Mas numa tarte não queremos que elas reajam, logo, o tempo para amassar deve ser menor", diz. "Outro exemplo é quando deitamos açúcar num bolo. Aqui não estamos só a adoçar, estamos a fazer com que retenha água. " Dicas preciosas que podem contribuir para melhorar muitas receitas, tantas vezes falhadas sem razão aparente.
Margarida Guerreiro confessa mesmo que sente a "típica angústia do cientista" quando está a cozinhar. "Dou por mim muitas vezes a pensar na temperatura do lume e na forma mais adequada, à luz dos princípios científicos, de fazer uma refogado de cebola", confessa.
Uma das especialidades desta investigadora é o arroz doce. A composição química das diversas variedades do cereal é essencial para fazer a melhor escolha. "O melhor para esta receita é o arroz corrente mais barato, e não o agulha, pois o tipo de moléculas de amido que entram na composição reagem de forma diferente. Neste caso, pretende-se uma textura mais 'espapaçada', para a receita ser mais agradável", explica.
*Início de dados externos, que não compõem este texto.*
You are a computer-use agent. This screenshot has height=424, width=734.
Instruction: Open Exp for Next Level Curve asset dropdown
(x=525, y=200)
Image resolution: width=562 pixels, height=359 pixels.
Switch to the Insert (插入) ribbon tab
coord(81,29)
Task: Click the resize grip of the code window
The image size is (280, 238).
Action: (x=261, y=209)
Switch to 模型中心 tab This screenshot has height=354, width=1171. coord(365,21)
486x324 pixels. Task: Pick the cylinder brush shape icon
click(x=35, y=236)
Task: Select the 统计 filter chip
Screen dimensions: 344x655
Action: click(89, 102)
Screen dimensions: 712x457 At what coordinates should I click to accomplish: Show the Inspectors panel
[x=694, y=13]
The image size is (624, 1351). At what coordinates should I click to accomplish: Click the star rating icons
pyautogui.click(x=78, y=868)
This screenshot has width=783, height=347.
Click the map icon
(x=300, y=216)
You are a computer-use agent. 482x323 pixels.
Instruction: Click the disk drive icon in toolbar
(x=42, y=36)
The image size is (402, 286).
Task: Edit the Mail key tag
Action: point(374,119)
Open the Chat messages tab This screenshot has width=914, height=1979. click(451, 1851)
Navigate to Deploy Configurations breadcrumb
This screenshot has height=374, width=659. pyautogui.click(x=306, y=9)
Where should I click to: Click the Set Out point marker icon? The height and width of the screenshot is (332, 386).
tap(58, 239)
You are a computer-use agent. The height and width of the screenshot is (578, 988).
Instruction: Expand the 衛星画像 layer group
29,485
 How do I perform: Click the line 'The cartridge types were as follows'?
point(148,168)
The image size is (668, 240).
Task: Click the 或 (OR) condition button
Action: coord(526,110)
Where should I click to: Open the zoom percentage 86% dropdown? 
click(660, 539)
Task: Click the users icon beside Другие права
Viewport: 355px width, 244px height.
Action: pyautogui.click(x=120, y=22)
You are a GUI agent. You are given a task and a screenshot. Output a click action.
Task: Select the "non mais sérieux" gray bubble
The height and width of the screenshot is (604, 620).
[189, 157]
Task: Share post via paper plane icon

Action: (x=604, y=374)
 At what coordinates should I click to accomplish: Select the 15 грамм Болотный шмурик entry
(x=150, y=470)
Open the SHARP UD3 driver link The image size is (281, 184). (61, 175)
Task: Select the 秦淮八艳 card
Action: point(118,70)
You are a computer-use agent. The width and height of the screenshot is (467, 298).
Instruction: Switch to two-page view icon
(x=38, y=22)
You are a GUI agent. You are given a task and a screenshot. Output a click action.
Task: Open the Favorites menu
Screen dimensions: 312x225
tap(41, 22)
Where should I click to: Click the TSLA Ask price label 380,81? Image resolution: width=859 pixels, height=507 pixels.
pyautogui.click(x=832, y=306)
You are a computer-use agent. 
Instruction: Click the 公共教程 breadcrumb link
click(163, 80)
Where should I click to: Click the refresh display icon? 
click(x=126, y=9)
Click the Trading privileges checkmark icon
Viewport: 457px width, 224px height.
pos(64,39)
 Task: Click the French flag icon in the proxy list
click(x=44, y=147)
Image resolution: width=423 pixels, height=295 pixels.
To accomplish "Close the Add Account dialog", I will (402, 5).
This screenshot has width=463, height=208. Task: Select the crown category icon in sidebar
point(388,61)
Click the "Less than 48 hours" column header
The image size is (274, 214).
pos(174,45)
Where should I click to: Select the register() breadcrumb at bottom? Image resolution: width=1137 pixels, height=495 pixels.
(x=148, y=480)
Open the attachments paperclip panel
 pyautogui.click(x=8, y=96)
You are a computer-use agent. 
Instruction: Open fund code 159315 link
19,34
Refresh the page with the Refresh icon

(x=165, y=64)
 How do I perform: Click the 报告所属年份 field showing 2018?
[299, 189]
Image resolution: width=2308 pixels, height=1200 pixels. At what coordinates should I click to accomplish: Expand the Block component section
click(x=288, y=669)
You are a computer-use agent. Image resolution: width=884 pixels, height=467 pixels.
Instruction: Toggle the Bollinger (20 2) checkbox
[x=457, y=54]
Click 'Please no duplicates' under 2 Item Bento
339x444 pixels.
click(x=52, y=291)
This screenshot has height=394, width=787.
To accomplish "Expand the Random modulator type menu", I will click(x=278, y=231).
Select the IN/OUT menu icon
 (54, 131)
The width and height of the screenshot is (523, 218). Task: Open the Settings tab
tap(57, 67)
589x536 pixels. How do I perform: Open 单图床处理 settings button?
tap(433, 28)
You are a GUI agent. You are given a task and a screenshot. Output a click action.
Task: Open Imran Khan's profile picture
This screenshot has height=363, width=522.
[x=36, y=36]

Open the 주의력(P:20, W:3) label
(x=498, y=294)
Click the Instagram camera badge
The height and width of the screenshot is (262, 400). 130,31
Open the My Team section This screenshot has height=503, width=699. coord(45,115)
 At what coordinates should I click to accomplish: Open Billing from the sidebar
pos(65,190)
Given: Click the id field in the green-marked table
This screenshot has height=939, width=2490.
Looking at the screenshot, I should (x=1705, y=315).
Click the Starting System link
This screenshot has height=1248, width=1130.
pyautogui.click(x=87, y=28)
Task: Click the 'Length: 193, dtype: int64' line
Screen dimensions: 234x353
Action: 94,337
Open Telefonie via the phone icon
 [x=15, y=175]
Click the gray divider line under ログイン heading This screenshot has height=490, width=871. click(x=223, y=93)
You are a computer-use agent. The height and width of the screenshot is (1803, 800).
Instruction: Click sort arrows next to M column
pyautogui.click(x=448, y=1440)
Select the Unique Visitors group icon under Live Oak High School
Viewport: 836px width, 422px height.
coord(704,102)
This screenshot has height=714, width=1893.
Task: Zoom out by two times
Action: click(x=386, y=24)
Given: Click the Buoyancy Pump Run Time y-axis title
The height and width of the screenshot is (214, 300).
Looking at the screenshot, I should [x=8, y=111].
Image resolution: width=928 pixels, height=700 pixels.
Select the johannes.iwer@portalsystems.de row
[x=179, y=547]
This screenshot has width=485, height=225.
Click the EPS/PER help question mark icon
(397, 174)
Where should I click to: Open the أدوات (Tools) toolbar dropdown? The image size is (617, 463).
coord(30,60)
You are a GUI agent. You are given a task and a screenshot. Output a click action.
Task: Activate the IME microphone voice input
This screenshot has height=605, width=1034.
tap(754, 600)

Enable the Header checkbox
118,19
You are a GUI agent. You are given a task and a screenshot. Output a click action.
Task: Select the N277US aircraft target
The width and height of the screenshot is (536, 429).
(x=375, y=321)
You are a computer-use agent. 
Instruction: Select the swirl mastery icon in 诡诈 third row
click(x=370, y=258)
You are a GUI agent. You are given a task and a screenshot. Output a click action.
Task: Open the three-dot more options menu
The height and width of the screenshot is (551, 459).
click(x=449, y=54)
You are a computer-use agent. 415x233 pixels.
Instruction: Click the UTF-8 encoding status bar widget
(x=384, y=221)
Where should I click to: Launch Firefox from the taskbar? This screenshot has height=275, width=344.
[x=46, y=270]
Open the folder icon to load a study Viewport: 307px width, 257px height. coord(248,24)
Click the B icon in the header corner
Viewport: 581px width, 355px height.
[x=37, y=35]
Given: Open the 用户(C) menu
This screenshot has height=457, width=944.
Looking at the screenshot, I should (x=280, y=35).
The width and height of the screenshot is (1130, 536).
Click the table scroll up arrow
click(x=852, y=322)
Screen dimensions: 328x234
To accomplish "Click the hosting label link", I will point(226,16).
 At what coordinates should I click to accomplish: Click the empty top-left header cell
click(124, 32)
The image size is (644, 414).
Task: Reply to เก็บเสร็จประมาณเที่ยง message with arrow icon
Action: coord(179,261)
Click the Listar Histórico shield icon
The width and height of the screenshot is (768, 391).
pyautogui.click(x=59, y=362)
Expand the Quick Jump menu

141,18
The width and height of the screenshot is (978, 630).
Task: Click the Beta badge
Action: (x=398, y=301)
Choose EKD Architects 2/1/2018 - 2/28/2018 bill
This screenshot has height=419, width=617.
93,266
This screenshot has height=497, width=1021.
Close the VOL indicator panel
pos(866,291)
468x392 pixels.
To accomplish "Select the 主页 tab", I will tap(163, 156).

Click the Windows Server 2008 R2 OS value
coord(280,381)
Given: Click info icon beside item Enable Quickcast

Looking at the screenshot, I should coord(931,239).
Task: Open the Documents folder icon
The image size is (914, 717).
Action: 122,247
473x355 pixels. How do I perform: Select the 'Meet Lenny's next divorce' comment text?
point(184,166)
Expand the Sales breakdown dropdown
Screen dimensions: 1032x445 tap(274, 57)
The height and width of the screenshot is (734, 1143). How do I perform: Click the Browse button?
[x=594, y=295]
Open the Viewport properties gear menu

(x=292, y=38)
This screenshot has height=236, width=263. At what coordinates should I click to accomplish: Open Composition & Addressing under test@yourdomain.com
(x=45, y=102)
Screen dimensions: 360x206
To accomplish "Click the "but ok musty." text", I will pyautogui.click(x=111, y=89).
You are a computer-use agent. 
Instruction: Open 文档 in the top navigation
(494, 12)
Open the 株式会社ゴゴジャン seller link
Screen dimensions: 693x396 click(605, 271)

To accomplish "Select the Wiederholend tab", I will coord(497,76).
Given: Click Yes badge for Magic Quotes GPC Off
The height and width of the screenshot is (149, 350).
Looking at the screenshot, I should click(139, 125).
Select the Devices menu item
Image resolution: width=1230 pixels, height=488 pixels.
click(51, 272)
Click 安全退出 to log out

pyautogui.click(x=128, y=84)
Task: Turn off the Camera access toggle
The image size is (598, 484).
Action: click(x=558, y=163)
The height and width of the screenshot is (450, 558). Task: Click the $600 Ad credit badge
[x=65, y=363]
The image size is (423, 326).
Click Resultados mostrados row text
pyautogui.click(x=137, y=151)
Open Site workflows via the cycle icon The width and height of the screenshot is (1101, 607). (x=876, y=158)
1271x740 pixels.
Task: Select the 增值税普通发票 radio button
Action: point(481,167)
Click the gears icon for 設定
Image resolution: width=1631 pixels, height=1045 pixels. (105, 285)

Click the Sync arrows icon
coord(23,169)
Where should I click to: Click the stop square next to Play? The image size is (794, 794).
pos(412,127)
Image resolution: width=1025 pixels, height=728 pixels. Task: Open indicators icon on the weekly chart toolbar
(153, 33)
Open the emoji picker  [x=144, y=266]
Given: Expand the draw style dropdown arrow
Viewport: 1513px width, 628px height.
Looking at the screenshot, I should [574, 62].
Paulina Mata sublinha outro importante contributo: o desenvolvimento de corantes e conservantes dos alimentos. "Algumas destas substâncias são ácidos fracos e impedem os microrganismos de crescer."
O namoro entre o mundo da ciência e da cozinha pode ainda assumir formas diferentes, como prova o geólogo Galopim de Carvalho, o célebre especialista de dinossauros. "Sempre me interessei por culinária e tenho quase tantos livros de gastronomia como tenho de ciência. A comida está muito ligada à condição humana e à convivência." O cientista não esconde que usa muito o espírito inventivo quer na geologia, quer na culinária. E acaba mesmo de lançar um livro intitulado Com poejos e outras ervas: "Escrevi esta obra para divulgar as minhas experiências culinárias ao longo da vida, mas não sou capaz de afastar o meu lado de pedagogo, de pessoa que gosta de ensinar e fazer divulgação científica", conta. O geólogo remata: "Afinal a palavra 'saber' significa conhecer, mas também significa ter sabor. "
Flor de sal
Um produto tradicional volta às luzes da ribalta
O sal industrial tomou conta do mercado português. Mas recentemente os consumidores redescobriram as vantagens da flor de sal, um produto tradicional, que os cientistas têm vindo a estudar, concluindo que tem propriedades fisico-químicas únicas. Este tempero é recolhido nas salinas típicas da costa portuguesa, que ao longo dos anos foram sendo abandonadas. João Navalho, produtor que apostou na recuperação das artes tradicionais, afirma: "Flor do sal é mar em pó. Tem 82 minerais diferentes, realçando o sabor dos alimentos."
"O chefe Joaquim Figueiredo adianta: "Melhora o paladar dos alimentos com vários perfumes marinhos."